Contactés, les grands magasins s’expliquent: «Nous respectons les règles émises par la Confédération et les autorités régionales compétentes, sans nous substituer pour autant à la police, explique Tristan Cerf porte-parole de Migros. Si quelqu’un montre un certificat, il faut le laisser entrer sans masque». «Si une cliente ou un client peut démontrer de manière plausible qu’il(elle) bénéficie d’une dispense, nous l’accompagnerons lors de son achat afin que la distance minimale soit respectée, ajoute Sofia Conraths chargée de communication chez Manor. De même, nous proposons un service de collecte en ligne ou avec “click & collect” où les personnes vulnérables ou celles qui bénéficient d’une dispense de masque peuvent faire leurs achats en toute sécurité.»

Mais que dit la loi? Les magasins sont-ils en droit de refuser l’accès à une personne non masquée et munie d’un certificat médical en bonne et due forme? Pour en avoir le cœur net, le canton de Vaud, consulté à ce propos par la police de Lausanne et la gendarmerie vaudoise, a demandé un avis de droit à Berne à la fin de l’année dernière.

Commerçants libres

«En substance, explique Denis Pittet, délégué à la Communication du Département de l’économie, de l’innovation et du sport, les commerçants sont libres d’autoriser ou de refuser l’accès à leur commerce à qui bon leur semble.» Seulement voilà: dans une notice intitulée «Exemption du port du masque pour certaines personnes en situation de handicap» mise à jour le 18 janvier 2021, le Bureau fédéral de l’égalité pour les personnes handicapées rappelle que «L’exemption (prévue par les autorités fédérales) vise à éviter que les personnes qui ne peuvent pas porter de masque pour des raisons particulières notamment médicales, se voient refuser l’accès à des établissements ou des services publics et qu’elles subissent des discriminations injustifiées»…
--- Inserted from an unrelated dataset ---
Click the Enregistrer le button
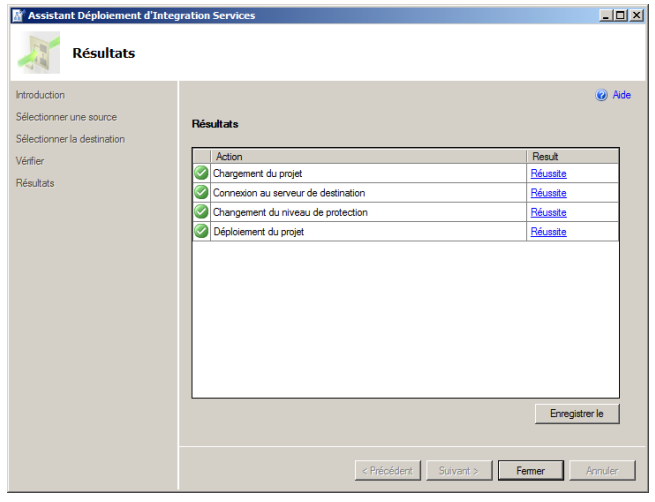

Liberté du commerce d’un côté, nécessité de ne pas discriminer de l’autre… la voie est donc particulièrement étroite. «Les commerçants doivent cependant veiller à ne pas créer de discriminations pour les personnes handicapées par exemple, résume ainsi Denis Pittet. L’OFSP nous mentionne que les commerçants peuvent mettre en place d’autres mesures avant d’en arriver à ce stade.»
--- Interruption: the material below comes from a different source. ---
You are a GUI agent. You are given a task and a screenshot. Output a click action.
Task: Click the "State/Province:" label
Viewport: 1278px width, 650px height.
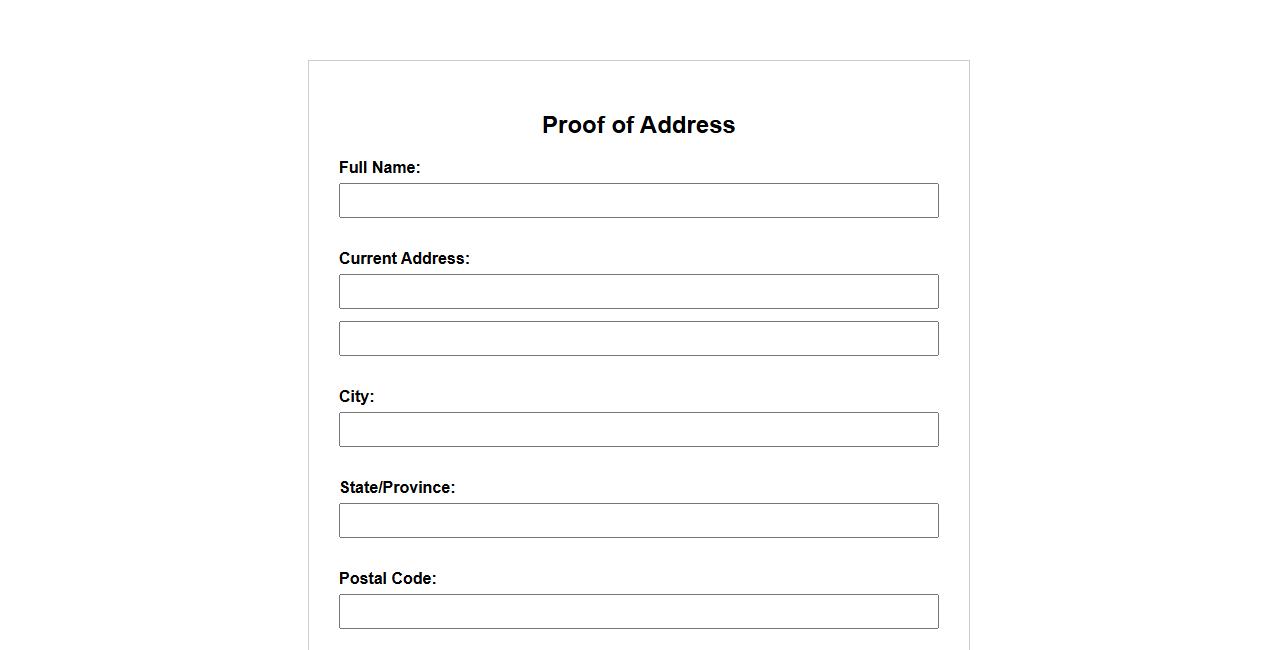click(x=397, y=488)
Quant à Carmen, elle poursuit inlassablement son combat et elle obtient à l’arraché, de véritables petites victoires, alors que de plus en plus de magasins consentent des efforts méritoires. Tel directeur d’enseigne finit ainsi par sensibiliser son personnel au problème du port du masque. Tel autre, après moult discussions, finit par s’engager à acquérir des masques transparents pour son personnel. Des avancées qui n’entament pas sa détermination: «Parfois je suis vraiment épuisée mais je continuerai à me battre jusqu’à ce que j’obtienne des réponses à tous mes courriers, avertit Carmen qui a également déposé deux plaintes pénales. Il est important que les personnes avec un handicap puissent faire leurs courses sans discrimination et sans agressivité ni déni de la part du personnel des magasins».